Your task is to return the line containing "Task: Open Junk" and each line after it through the end of the entries, exactly, with no other lines.
BEGIN Source information
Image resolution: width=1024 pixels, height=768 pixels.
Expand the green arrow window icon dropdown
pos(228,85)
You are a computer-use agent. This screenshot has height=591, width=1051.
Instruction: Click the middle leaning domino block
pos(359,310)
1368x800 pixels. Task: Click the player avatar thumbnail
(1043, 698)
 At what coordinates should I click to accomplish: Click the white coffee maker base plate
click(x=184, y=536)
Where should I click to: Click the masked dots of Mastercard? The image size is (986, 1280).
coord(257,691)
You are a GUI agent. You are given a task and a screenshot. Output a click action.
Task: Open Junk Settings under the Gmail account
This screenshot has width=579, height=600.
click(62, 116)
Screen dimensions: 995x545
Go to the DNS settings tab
END Source information
# Solution
Task: Open Junk Settings under the Gmail account
This screenshot has width=579, height=600.
click(62, 116)
Screen dimensions: 995x545
Go to the DNS settings tab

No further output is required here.